Another example involves violent video games and aggression in children. These two variables are correlated, but the quality of parental attention could be a confounding factor. Children who receive less parental supervision may both play more violent video games and exhibit more aggressive behaviors, without one directly causing the other.
How Psychologists Use Correlation Beyond Research Studies
Correlation isn’t just for studying relationships between behaviors. Psychologists also rely on it to build and evaluate their measurement tools, like personality questionnaires, IQ tests, and clinical screening instruments.
One common application is called test-retest reliability. To check whether a psychological test gives consistent results, researchers administer it to the same group of people on two separate occasions and then calculate the correlation between the two sets of scores. If the test is measuring something stable, like a personality trait, the scores from both sessions should be highly correlated. In psychometrics, the field dedicated to psychological measurement, a correlation of about .70 is considered the minimum threshold for acceptable reliability. Values above .80 indicate good reliability, and above .90 is considered excellent.
However, a high test-retest correlation doesn’t automatically mean a test is flawless. The score can be inflated by systematic patterns in how people respond, like remembering their previous answers, or by factors unrelated to what the test is actually trying to measure. That’s why psychologists typically look at several types of evidence together rather than relying on a single correlation to judge a test’s quality.
Why Correlational Research Still Matters
Given its limitations, you might wonder why psychologists bother with correlation at all. The answer is practical.

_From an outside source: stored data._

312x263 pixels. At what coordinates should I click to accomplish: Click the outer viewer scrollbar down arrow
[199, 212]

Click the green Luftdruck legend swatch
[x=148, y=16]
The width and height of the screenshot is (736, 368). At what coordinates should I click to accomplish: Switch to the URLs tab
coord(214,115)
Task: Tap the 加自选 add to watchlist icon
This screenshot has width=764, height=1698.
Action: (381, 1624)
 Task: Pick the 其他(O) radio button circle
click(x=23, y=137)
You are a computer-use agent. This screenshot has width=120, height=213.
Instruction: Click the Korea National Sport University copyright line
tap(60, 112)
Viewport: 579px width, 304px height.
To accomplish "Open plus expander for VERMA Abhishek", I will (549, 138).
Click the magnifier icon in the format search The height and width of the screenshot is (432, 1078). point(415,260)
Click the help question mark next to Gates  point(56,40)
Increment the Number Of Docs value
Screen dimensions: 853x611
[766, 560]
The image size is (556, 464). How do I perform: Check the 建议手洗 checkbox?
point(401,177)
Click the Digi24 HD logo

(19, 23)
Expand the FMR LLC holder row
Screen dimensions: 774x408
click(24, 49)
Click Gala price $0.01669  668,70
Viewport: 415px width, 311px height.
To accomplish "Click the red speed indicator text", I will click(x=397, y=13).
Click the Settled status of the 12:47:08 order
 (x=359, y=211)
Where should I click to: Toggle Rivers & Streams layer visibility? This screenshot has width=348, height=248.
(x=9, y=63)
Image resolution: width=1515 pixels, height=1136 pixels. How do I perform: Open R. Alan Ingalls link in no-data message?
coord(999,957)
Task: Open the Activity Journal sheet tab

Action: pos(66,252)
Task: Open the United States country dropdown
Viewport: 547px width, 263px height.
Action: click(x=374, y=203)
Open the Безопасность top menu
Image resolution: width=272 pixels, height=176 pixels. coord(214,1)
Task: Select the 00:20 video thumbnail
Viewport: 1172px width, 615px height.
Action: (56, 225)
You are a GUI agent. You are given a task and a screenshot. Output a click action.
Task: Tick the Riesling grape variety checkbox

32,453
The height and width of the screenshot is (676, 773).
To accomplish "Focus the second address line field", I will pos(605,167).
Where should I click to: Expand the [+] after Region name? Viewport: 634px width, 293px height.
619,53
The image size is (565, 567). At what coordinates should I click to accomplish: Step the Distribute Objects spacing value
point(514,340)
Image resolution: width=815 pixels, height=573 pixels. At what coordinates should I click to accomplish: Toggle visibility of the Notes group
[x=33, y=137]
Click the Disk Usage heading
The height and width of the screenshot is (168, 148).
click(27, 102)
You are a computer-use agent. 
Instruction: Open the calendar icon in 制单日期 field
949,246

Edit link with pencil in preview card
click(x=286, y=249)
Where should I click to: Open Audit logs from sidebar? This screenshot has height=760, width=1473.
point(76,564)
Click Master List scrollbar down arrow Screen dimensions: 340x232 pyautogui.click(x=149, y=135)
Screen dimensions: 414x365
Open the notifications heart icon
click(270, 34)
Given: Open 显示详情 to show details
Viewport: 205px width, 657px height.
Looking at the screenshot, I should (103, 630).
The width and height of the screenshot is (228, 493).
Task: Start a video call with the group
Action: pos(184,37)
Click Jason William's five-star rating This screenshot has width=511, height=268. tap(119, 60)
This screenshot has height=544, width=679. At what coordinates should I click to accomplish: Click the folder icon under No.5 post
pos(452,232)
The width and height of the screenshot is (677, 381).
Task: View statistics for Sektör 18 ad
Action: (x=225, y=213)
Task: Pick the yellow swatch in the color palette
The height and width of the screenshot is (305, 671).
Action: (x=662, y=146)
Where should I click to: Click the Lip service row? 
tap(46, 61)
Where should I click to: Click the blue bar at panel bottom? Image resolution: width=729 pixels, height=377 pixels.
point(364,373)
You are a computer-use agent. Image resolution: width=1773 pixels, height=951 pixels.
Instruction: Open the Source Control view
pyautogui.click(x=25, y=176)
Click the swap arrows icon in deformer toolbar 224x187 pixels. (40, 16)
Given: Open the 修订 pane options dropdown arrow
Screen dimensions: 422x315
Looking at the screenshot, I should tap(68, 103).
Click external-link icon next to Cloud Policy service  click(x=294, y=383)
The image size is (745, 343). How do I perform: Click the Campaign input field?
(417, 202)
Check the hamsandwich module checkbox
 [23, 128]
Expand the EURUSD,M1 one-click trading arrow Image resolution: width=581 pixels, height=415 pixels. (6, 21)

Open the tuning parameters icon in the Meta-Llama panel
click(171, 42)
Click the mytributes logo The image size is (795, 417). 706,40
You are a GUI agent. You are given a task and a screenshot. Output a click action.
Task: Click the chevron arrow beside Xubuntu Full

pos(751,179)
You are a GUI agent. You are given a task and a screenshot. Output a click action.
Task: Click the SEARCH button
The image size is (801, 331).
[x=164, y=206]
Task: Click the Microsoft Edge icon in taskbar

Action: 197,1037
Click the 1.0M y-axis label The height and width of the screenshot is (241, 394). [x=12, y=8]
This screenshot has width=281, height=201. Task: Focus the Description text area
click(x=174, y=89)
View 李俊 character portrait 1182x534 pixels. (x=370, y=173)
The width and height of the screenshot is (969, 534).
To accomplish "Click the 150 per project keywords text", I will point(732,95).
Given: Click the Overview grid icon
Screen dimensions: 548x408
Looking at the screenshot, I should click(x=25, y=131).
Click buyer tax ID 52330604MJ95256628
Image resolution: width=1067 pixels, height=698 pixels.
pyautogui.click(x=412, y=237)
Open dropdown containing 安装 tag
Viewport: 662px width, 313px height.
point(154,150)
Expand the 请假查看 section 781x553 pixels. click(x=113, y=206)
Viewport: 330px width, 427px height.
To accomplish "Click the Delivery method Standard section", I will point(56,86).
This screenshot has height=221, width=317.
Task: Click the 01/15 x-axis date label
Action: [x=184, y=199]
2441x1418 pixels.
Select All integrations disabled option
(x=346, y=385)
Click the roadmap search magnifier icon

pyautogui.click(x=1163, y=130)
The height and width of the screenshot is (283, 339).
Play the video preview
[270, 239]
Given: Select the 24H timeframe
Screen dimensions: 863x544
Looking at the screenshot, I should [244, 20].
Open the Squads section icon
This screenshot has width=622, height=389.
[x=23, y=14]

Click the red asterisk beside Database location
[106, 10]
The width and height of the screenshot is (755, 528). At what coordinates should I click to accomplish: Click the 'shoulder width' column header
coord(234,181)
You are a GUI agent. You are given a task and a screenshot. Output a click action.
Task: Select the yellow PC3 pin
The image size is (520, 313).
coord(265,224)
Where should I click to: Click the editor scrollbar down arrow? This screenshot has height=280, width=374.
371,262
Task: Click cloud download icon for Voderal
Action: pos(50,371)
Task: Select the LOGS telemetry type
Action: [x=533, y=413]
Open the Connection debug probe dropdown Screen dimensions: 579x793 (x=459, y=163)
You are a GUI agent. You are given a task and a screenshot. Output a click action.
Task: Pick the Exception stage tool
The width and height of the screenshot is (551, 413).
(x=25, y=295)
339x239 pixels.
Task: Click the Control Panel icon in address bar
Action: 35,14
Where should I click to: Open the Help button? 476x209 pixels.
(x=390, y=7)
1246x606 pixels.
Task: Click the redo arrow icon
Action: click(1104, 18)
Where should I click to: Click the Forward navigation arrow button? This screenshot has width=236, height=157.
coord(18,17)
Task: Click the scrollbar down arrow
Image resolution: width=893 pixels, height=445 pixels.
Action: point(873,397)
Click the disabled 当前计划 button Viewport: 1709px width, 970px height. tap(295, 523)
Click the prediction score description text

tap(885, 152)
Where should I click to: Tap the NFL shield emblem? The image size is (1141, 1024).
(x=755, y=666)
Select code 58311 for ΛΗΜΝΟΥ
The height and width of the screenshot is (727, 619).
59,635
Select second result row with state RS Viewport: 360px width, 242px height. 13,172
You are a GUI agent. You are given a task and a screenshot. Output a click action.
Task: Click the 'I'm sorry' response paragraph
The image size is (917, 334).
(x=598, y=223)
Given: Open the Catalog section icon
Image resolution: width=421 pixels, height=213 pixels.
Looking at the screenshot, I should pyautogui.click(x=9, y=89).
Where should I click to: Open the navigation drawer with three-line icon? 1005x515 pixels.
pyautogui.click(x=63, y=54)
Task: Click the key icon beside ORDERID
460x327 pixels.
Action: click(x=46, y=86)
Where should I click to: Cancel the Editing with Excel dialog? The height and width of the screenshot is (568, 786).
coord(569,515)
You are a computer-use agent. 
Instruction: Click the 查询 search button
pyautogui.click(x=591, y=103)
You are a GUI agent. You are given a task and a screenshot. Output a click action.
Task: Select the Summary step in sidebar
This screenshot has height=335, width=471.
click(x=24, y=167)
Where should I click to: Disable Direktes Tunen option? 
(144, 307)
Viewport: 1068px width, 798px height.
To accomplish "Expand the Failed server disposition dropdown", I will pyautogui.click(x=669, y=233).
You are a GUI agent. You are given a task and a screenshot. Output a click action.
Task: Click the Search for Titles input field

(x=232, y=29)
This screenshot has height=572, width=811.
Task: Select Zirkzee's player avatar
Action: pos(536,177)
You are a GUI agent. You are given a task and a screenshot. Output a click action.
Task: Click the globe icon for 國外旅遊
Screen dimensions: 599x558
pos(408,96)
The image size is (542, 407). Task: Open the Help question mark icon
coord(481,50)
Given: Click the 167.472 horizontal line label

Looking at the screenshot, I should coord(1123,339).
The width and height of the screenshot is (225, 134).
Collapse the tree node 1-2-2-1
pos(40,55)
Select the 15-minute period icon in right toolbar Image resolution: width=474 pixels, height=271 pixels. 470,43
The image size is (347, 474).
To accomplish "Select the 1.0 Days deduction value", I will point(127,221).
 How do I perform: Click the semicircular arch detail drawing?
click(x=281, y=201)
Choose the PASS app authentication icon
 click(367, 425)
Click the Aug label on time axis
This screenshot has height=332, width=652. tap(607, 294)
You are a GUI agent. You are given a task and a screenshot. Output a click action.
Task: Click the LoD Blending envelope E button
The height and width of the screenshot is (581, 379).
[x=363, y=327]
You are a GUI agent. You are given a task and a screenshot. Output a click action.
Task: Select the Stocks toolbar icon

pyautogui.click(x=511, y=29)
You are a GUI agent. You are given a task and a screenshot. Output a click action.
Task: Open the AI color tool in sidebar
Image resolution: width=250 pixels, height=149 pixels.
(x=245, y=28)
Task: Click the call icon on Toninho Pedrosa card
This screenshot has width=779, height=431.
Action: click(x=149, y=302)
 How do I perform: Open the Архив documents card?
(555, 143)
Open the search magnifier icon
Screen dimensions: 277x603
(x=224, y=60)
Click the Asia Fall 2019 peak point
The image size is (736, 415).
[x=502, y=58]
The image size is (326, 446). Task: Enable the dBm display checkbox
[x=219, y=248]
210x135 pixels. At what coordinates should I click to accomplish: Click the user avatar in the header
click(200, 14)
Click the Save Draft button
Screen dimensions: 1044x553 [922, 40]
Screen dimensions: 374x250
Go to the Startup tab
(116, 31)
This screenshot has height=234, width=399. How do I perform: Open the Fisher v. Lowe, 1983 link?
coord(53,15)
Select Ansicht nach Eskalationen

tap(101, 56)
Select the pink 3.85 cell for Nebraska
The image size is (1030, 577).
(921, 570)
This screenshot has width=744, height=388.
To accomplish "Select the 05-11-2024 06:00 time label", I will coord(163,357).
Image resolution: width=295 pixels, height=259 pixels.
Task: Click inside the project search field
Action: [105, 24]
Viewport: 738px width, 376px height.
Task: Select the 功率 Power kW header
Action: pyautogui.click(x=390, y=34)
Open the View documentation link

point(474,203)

Many of the questions psychologists care about cannot be studied with experiments. You can’t randomly assign people to experience childhood trauma, or to develop a specific personality type, or to live in poverty for ten years and then measure the effects. In these cases, correlational research is the only ethical option.
Correlation also serves as a starting point. When researchers discover that two variables are related, that finding generates hypotheses that can be tested with more controlled methods. A correlation between sleep deprivation and anxiety, for instance, might lead to an experiment where one group of volunteers has their sleep restricted under controlled conditions while another group sleeps normally, with both groups then assessed for anxiety symptoms. The correlation identifies the pattern; the experiment tests the mechanism.
Understanding what correlation means, and especially what it doesn’t mean, is one of the most practical skills you can take from a psychology course. It changes how you read headlines, evaluate health claims, and interpret the studies that shape public conversation about human behavior.